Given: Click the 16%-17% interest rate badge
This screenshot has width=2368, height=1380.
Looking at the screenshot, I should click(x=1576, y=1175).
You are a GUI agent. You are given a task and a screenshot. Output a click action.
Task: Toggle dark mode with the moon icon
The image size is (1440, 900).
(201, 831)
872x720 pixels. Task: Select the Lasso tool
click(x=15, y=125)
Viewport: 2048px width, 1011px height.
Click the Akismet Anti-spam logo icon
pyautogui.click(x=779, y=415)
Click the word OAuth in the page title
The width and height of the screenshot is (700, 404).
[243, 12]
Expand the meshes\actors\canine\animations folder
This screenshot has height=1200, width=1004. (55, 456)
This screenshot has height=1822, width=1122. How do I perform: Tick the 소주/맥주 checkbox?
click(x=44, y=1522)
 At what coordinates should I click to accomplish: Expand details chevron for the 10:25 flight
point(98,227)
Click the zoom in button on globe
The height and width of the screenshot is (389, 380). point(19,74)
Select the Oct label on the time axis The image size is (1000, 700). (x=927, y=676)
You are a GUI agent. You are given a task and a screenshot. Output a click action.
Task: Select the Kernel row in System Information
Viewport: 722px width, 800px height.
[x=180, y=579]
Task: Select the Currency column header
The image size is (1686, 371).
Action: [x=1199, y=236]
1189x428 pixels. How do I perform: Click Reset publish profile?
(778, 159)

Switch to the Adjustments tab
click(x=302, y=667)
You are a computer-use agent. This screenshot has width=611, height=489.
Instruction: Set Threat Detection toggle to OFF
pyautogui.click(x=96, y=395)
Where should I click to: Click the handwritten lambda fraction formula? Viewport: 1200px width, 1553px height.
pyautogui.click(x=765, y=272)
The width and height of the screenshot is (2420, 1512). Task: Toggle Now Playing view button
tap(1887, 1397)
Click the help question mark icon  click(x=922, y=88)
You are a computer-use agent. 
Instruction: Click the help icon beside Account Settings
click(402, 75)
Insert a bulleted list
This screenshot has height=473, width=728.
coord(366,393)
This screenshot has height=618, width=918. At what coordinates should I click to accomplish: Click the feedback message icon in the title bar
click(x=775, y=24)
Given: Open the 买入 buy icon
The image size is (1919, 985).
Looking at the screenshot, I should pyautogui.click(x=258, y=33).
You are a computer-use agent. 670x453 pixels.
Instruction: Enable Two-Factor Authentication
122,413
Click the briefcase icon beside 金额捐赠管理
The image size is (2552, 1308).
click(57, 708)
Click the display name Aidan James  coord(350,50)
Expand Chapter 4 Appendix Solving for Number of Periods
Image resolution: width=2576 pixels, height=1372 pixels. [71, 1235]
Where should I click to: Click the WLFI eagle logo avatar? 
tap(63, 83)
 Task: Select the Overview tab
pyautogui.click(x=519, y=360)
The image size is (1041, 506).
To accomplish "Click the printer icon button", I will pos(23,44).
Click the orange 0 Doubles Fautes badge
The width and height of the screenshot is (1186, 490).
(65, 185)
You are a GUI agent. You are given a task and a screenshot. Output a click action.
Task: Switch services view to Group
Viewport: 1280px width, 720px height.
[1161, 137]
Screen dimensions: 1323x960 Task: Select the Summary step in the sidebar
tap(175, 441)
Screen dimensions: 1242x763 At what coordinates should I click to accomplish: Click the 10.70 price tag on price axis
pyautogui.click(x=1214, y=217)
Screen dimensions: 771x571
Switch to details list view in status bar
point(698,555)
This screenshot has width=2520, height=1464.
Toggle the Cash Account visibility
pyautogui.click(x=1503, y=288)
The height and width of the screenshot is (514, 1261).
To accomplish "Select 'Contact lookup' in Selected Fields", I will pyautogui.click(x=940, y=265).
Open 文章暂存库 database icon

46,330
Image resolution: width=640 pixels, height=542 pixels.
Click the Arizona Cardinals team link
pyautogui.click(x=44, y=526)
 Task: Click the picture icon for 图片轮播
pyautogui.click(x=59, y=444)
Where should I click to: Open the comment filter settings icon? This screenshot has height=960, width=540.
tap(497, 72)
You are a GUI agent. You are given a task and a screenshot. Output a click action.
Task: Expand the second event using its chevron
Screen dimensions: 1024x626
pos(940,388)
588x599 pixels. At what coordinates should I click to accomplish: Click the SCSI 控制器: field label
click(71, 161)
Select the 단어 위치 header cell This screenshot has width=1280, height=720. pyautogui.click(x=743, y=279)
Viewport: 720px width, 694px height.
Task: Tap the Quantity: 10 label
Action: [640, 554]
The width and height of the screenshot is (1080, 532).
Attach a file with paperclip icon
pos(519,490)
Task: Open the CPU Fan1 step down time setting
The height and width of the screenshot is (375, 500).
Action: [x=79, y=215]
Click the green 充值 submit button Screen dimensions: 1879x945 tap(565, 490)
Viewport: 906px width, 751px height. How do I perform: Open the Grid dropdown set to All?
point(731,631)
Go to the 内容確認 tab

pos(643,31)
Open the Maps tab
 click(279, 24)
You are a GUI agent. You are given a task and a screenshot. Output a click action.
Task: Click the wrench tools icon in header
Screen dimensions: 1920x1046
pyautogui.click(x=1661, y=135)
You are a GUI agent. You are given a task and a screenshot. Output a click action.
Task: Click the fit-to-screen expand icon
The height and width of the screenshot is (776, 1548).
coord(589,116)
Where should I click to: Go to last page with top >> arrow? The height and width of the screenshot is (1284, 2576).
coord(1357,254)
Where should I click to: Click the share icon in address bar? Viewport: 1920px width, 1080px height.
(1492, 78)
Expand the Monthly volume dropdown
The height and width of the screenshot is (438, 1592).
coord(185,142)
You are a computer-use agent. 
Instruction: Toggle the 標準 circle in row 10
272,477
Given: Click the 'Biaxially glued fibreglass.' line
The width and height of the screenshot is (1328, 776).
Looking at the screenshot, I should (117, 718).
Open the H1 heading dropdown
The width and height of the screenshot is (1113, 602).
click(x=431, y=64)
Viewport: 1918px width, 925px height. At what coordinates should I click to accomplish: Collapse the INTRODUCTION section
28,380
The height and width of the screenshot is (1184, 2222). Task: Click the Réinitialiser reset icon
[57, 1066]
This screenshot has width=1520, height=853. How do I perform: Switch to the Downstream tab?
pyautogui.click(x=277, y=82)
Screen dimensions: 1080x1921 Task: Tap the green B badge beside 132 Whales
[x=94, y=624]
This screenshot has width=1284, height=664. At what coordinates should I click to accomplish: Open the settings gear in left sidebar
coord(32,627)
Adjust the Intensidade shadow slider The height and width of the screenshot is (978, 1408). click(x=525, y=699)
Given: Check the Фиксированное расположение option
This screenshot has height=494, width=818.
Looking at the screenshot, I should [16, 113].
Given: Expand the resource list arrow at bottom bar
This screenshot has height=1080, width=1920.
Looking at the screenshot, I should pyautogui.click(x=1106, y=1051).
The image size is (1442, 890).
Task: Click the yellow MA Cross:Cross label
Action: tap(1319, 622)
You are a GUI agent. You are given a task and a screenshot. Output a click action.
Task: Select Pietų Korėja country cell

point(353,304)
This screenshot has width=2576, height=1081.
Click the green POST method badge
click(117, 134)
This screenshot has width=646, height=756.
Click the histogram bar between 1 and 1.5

----------

| Instruction |
Extract, unchanged, the stretch of rows from the line containing "Where should I click to: Click the share" through the line containing "click(117, 134)", including both of those lines.

| Answer |
Where should I click to: Click the share icon in address bar? Viewport: 1920px width, 1080px height.
(1492, 78)
Expand the Monthly volume dropdown
The height and width of the screenshot is (438, 1592).
coord(185,142)
You are a computer-use agent. 
Instruction: Toggle the 標準 circle in row 10
272,477
Given: Click the 'Biaxially glued fibreglass.' line
The width and height of the screenshot is (1328, 776).
Looking at the screenshot, I should (117, 718).
Open the H1 heading dropdown
The width and height of the screenshot is (1113, 602).
click(x=431, y=64)
Viewport: 1918px width, 925px height. At what coordinates should I click to accomplish: Collapse the INTRODUCTION section
28,380
The height and width of the screenshot is (1184, 2222). Task: Click the Réinitialiser reset icon
[57, 1066]
This screenshot has width=1520, height=853. How do I perform: Switch to the Downstream tab?
pyautogui.click(x=277, y=82)
Screen dimensions: 1080x1921 Task: Tap the green B badge beside 132 Whales
[x=94, y=624]
This screenshot has width=1284, height=664. At what coordinates should I click to accomplish: Open the settings gear in left sidebar
coord(32,627)
Adjust the Intensidade shadow slider The height and width of the screenshot is (978, 1408). click(x=525, y=699)
Given: Check the Фиксированное расположение option
This screenshot has height=494, width=818.
Looking at the screenshot, I should [16, 113].
Given: Expand the resource list arrow at bottom bar
This screenshot has height=1080, width=1920.
Looking at the screenshot, I should pyautogui.click(x=1106, y=1051).
The image size is (1442, 890).
Task: Click the yellow MA Cross:Cross label
Action: tap(1319, 622)
You are a GUI agent. You are given a task and a screenshot. Output a click action.
Task: Select Pietų Korėja country cell

point(353,304)
This screenshot has width=2576, height=1081.
Click the green POST method badge
click(117, 134)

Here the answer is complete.